We do so by defining a custom LogitProcessor
: PMILogitsProcessor
and pass it to the generate function in pmi_generate.py
.
It assumes that the first half of the batch is being decoded with document
and dialogue history
in the input context, and the second half of the batch is decoding the same examples as in the first half, but with only corresponding dialogue history
in the input context. Logits are converted into log probabilities and pmi-faith
adjusted score is computed as:
final_score = (
pmi_weight * (log_prob[:(batch_size//2)] - log_prob[(batch_size//2):])
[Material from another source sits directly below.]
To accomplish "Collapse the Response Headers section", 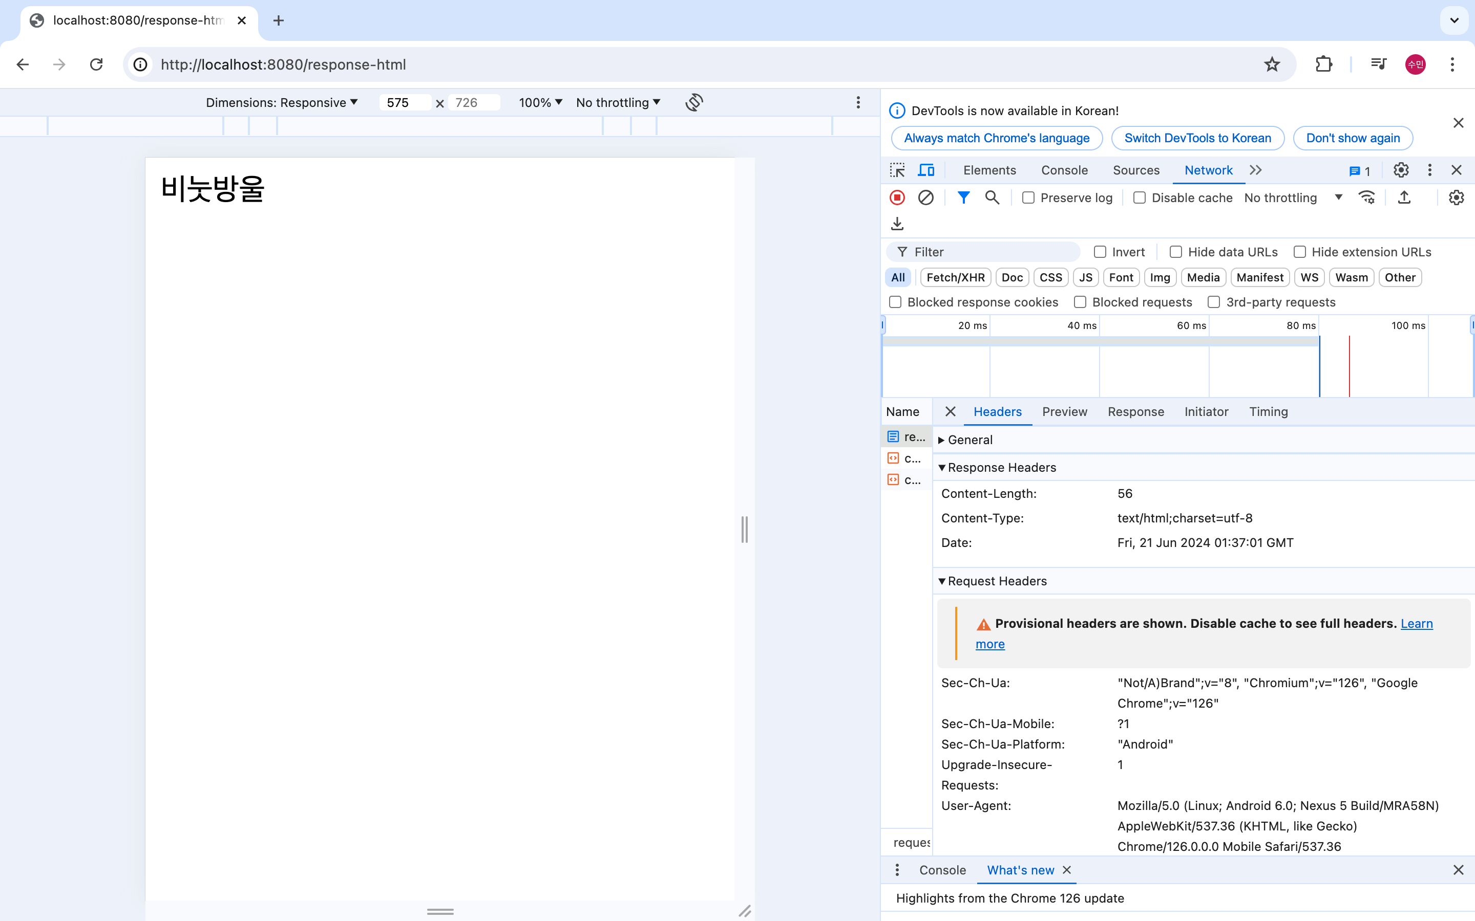I will pyautogui.click(x=1001, y=467).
+ (1.0 - self.pmi_weight) * log_prob[:(batch_size//2)]
)
To ensure that the same token gets selected when decoding with (1st half of the batch) and without (2nd half of the batch) document, the PMILogitsProcessor
returns the same scores for the corresponding inputs (with and without document in the context) so that any non-sampling based selection (greedy or beam search) would pick the same token:
return final_score.repeat(2,1)
Even though the PMILogitsProcessor
returns the same scores for decoding with and without document, there is no gaurantee that the same token will be selected due to randomness in the sampling based decoding strategies. To do so, we need to first sample, ignore the tokens sampled by the lower half of the batch (decoding without document), and repeat the tokens selected by the 1st half of the batch (decoding with document):
probs = nn.functional.softmax(next_token_scores, dim=-1)
next_tokens = torch.multinomial(probs, num_samples=1).squeeze(1)
next_tokens[next_tokens.shape[0] // 2 :] = next_tokens[
: next_tokens.shape[0] // 2
]
The above code needs to go in generate
function in Transformers.
We provide a modified generation_utils.py
. For sampling based decoding, we need to replace the generation_utils.py
in Transformers with the modified one provided in this repo.